Select the lines below containing the word "Opel".
DATA FOR THE TASK Start Marker
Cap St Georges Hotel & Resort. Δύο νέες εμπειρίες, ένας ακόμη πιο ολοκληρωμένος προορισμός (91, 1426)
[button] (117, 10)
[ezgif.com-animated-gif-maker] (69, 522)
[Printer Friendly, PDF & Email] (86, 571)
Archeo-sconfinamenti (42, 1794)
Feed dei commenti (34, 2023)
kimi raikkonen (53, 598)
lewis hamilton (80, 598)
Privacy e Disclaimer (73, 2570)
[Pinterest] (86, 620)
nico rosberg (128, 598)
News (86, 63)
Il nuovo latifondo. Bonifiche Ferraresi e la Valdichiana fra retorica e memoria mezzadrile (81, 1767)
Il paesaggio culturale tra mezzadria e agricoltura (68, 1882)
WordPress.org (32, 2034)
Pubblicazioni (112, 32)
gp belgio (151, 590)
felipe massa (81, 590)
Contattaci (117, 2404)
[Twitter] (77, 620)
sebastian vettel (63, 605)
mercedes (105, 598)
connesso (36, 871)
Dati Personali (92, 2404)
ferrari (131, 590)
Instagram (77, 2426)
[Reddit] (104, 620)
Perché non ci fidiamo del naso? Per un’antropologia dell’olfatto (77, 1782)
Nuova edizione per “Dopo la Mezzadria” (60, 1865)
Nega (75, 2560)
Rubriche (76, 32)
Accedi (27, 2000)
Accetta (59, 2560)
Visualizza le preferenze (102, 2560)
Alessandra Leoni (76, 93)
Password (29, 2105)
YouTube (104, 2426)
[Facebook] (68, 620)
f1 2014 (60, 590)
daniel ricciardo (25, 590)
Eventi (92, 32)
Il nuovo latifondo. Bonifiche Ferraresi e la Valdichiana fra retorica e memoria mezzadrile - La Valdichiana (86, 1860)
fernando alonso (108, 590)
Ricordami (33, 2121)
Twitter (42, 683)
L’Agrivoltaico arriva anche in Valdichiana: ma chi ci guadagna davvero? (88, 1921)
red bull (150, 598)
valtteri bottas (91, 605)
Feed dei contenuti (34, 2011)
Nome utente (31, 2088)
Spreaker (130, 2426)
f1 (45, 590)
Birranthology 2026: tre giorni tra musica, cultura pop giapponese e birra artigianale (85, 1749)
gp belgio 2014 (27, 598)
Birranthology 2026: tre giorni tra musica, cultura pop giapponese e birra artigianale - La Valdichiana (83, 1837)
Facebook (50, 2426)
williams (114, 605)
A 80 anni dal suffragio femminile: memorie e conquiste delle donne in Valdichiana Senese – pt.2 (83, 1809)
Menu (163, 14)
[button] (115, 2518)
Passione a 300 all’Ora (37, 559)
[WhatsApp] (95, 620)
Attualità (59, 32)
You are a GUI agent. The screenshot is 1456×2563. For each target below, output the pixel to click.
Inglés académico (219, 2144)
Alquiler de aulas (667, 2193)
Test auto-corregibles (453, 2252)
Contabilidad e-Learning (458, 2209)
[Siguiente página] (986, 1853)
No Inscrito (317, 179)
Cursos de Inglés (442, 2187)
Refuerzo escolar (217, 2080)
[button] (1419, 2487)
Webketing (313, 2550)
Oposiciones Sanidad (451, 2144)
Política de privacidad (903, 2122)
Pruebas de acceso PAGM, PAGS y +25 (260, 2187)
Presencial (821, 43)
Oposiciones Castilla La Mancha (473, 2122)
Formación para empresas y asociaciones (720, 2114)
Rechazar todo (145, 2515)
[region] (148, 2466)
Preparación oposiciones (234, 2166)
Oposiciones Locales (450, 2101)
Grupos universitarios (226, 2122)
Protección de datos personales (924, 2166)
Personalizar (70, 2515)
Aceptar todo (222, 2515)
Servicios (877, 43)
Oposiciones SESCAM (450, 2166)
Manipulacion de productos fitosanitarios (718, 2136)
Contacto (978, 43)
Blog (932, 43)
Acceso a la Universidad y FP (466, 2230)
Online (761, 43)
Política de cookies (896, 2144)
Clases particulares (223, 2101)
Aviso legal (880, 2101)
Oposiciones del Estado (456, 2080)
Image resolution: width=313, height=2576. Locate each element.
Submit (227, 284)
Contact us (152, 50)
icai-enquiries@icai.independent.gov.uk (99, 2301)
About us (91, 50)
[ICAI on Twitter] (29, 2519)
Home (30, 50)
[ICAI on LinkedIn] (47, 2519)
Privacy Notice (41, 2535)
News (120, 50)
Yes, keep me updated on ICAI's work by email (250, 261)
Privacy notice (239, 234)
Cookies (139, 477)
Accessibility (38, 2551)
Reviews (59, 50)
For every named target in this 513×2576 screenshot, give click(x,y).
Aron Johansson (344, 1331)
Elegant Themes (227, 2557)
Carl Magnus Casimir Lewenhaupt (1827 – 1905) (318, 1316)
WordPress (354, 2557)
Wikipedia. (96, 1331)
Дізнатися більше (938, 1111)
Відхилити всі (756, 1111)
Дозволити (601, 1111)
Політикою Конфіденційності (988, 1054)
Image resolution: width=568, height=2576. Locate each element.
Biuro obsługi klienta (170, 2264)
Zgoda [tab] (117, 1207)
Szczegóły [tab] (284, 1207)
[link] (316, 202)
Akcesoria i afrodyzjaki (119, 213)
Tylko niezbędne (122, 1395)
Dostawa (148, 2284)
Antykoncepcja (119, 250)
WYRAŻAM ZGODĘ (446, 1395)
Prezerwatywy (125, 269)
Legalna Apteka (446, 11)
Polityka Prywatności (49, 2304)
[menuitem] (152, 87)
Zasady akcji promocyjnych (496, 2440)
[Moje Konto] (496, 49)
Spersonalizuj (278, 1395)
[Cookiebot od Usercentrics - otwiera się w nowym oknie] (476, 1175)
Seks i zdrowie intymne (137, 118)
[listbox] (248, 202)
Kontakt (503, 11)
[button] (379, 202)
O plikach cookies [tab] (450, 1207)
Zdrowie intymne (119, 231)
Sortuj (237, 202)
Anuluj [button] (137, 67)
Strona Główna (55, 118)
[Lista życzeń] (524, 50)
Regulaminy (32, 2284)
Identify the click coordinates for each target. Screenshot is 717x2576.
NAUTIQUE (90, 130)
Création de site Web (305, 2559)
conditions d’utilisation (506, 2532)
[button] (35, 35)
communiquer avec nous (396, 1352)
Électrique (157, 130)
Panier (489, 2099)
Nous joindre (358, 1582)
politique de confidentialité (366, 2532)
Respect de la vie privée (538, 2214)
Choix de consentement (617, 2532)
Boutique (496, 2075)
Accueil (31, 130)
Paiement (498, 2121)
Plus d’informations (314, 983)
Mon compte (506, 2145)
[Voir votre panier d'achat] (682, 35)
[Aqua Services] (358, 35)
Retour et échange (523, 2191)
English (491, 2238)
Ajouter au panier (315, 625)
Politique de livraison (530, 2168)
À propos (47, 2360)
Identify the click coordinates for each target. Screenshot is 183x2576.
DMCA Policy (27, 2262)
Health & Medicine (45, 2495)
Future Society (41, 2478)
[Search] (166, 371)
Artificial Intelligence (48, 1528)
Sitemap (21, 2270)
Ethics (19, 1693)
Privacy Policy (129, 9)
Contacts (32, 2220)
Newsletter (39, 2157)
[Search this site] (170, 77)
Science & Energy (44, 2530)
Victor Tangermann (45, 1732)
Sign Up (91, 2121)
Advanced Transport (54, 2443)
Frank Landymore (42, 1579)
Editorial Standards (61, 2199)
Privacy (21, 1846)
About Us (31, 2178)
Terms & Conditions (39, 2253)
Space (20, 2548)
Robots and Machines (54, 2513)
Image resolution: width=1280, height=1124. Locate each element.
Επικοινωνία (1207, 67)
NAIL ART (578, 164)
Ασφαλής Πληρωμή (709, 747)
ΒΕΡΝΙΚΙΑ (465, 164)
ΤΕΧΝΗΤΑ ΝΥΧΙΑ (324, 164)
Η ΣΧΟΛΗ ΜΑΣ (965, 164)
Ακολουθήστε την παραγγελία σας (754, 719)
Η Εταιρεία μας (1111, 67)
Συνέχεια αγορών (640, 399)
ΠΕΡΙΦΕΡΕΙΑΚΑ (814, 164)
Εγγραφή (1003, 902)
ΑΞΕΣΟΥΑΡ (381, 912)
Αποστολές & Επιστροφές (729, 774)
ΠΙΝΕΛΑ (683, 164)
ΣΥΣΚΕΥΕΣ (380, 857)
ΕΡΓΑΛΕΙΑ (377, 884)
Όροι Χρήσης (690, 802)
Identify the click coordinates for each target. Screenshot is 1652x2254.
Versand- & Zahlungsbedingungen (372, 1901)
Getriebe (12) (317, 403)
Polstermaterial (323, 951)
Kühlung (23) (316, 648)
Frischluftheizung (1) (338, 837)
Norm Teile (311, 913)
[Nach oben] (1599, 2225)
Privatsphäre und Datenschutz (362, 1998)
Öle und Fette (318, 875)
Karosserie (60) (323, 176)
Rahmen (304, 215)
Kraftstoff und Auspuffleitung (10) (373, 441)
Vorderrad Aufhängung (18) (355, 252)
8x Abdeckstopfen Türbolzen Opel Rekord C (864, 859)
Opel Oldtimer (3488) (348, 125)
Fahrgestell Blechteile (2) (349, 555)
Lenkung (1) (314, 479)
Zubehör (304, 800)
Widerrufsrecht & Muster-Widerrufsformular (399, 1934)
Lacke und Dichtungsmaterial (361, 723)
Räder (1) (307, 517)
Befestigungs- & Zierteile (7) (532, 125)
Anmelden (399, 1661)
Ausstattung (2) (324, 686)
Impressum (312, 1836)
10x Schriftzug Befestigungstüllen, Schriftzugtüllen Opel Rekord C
DATA FOR THE TASK End Marker
### TASK ANSWER
8x Abdeckstopfen Türbolzen Opel Rekord C (864, 859)
Opel Oldtimer (3488) (348, 125)
10x Schriftzug Befestigungstüllen, Schriftzugtüllen Opel Rekord C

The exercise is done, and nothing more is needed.